• Task requirements
Across all the entries, how many lines hold "dropdown"? Answer with that number and nothing else.

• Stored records
<<<<

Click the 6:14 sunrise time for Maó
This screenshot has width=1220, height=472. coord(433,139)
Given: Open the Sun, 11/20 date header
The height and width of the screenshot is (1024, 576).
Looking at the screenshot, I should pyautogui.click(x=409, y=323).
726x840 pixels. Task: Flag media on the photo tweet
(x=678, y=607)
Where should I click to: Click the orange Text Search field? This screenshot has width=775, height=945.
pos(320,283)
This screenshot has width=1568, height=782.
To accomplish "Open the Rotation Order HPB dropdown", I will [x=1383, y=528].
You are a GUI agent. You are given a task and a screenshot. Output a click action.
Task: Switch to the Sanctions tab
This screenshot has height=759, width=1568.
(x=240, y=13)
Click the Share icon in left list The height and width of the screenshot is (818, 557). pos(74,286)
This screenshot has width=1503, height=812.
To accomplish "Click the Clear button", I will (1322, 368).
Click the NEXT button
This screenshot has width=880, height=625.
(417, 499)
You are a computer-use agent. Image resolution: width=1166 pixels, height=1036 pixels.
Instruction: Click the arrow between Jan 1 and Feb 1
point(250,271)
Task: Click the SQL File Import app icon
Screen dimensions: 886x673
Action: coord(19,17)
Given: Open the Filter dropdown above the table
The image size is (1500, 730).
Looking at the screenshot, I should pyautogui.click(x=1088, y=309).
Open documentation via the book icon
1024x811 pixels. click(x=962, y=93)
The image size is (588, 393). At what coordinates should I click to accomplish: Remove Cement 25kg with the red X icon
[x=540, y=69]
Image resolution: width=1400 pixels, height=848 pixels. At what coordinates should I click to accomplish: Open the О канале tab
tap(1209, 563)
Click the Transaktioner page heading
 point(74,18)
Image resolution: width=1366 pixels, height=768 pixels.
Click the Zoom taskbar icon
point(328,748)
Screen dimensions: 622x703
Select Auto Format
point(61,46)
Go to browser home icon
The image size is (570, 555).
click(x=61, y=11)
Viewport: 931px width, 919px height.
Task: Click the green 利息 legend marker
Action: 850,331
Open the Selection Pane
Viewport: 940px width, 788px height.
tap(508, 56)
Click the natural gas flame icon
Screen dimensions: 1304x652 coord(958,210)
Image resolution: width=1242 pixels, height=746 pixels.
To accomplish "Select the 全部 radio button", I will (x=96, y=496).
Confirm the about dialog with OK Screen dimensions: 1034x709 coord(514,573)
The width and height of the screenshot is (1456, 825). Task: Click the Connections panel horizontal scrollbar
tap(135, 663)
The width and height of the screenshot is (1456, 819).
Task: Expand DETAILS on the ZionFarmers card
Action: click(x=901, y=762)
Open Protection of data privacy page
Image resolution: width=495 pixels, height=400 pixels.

>>>>

• Response to the exercise
2